Multi-user Resource Control with Deep Reinforcement Learning in IoT Edge Computing
This work addresses resource constraints in IoT systems for better performance, but it is incremental as it applies existing deep RL techniques to a specific domain problem.
The paper tackles the problem of efficiently allocating communication and computation resources in IoT edge computing to minimize delay and power consumption under stochastic traffic, proposing a deep reinforcement learning algorithm that shows significant performance improvements over baseline and other RL methods in simulations.

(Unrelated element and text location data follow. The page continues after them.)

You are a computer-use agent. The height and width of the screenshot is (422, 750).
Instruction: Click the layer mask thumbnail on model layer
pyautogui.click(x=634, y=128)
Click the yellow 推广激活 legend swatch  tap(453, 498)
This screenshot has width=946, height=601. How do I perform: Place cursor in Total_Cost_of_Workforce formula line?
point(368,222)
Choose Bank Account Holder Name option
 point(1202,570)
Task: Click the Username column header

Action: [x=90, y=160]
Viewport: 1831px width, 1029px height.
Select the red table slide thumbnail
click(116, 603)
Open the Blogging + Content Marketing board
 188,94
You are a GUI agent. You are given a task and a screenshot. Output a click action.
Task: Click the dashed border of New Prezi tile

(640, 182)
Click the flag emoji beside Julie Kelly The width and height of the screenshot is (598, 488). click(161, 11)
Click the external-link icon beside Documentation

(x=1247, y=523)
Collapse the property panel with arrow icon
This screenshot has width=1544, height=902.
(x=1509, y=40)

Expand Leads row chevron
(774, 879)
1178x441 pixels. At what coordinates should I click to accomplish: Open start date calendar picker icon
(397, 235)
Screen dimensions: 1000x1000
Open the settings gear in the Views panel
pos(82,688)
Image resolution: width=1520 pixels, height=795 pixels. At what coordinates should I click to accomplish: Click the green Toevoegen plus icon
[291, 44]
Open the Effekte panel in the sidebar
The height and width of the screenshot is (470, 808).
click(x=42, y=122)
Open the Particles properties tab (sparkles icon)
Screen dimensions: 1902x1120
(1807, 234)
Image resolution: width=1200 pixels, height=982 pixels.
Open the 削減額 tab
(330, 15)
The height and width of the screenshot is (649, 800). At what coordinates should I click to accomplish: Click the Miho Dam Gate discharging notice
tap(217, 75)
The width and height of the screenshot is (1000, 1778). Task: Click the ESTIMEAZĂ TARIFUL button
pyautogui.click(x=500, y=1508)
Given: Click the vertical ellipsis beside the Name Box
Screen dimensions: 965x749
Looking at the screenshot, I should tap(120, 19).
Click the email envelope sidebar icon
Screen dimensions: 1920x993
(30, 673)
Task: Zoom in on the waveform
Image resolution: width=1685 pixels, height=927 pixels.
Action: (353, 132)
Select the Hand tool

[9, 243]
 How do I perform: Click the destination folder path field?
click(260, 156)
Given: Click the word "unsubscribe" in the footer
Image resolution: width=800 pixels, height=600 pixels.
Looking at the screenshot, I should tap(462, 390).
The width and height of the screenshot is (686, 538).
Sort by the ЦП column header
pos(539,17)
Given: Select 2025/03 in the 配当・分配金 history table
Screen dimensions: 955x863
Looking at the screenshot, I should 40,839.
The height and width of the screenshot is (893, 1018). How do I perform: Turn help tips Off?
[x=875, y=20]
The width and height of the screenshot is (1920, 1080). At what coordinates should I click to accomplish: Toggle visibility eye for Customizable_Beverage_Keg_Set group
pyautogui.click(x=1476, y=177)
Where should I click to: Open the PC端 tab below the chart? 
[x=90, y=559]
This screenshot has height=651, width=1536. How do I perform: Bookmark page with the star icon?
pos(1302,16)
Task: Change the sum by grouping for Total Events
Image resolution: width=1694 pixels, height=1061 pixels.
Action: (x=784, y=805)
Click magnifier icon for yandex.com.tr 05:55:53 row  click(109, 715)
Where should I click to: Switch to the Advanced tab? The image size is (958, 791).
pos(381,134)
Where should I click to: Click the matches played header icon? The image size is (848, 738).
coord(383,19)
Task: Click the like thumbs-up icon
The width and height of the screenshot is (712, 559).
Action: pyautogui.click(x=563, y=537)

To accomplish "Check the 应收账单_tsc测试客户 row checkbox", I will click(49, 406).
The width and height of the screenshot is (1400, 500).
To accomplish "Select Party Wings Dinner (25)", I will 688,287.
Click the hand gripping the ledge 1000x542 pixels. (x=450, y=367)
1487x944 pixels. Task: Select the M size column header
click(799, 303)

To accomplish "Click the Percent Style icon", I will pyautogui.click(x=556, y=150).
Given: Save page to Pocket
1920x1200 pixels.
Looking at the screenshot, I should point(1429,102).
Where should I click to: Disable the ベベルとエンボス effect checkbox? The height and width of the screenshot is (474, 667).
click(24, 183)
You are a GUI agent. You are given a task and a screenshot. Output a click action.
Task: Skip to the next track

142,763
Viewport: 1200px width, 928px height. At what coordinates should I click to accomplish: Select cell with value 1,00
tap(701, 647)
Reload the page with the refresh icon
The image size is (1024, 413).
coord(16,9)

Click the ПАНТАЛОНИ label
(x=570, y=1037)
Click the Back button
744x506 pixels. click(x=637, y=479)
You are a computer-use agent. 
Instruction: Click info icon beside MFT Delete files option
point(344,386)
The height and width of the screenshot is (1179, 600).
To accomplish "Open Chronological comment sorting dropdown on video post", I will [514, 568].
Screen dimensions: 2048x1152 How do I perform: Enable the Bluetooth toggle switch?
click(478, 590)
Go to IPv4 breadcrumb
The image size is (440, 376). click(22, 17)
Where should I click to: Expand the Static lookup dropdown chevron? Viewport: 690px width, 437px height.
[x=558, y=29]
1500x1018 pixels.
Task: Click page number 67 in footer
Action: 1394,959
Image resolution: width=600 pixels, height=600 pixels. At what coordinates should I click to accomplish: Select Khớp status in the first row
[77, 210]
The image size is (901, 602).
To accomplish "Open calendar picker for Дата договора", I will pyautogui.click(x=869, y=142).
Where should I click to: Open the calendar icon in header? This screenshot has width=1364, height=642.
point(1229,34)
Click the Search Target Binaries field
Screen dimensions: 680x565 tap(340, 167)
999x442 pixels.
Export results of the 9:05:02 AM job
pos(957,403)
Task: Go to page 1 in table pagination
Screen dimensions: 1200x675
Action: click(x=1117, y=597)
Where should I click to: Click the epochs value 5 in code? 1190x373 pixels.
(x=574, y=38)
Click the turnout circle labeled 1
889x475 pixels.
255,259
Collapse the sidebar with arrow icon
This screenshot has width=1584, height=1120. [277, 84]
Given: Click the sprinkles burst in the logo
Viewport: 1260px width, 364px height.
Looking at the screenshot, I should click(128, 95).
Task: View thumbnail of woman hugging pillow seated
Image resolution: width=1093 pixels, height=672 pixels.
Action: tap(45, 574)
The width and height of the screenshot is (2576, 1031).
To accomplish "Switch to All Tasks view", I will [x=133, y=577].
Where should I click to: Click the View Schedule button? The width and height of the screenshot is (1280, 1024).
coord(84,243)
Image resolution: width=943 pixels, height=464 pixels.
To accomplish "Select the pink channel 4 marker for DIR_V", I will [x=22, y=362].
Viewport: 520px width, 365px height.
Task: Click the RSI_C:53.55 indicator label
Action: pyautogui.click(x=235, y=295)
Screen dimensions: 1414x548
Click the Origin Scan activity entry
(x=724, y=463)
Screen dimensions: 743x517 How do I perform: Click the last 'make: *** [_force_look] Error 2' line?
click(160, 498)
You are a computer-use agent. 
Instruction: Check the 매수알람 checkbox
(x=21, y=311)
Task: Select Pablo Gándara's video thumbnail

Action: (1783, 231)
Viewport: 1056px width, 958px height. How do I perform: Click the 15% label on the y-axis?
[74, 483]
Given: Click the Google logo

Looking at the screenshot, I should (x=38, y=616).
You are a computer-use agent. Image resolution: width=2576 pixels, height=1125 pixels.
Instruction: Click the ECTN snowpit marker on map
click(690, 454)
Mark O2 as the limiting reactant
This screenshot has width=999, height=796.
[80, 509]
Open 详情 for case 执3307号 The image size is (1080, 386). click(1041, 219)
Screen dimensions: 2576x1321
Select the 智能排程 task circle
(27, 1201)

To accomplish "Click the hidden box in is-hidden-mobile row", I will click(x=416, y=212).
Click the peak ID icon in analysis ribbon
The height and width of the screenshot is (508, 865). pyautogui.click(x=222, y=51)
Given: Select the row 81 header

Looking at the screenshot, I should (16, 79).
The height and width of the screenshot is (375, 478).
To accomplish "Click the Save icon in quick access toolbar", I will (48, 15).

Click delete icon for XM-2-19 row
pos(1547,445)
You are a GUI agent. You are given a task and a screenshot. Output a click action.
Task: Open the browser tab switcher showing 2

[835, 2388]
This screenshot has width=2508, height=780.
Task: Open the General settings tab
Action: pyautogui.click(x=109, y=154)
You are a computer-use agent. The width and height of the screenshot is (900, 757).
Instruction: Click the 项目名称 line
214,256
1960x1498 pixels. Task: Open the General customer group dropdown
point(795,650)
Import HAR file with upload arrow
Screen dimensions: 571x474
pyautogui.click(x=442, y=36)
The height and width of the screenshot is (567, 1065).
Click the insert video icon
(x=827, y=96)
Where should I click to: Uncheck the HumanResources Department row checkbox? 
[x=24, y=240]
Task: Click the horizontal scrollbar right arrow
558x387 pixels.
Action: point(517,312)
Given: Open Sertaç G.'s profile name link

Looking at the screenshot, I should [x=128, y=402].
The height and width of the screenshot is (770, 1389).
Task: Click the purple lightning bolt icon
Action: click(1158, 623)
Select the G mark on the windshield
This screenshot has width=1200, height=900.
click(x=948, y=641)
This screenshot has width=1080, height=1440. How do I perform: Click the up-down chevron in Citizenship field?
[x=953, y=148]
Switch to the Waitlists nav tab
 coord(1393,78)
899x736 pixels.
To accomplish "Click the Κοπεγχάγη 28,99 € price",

By leveraging the concept of mobile edge computing (MEC), massive amount of data generated by a large number of Internet of Things (IoT) devices could be offloaded to MEC server at the edge of wireless network for further computational intensive processing. However, due to the resource constraint of IoT devices and wireless network, both the communications and computation resources need to be allocated and scheduled efficiently for better system performance. In this paper, we propose a joint computation offloading and multi-user scheduling algorithm for IoT edge computing system to minimize the long-term average weighted sum of delay and power consumption under stochastic traffic arrival. We formulate the dynamic optimization problem as an infinite-horizon average-reward continuous-time Markov decision process (CTMDP) model. One critical challenge in solving this MDP problem for the multi-user resource control is the curse-of-dimensionality problem, where the state space of the MDP model and the computation complexity increase exponentially with the growing number of users or IoT devices. In order to overcome this challenge, we use the deep reinforcement learning (RL) techniques and propose a neural network architecture to approximate the value functions for the post-decision system states. The designed algorithm to solve the CTMDP problem supports semi-distributed auction-based implementation, where the IoT devices submit bids to the BS to make the resource control decisions centrally. Simulation results show that the proposed algorithm provides significant performance improvement over the baseline algorithms, and also outperforms the RL algorithms based on other neural network architectures.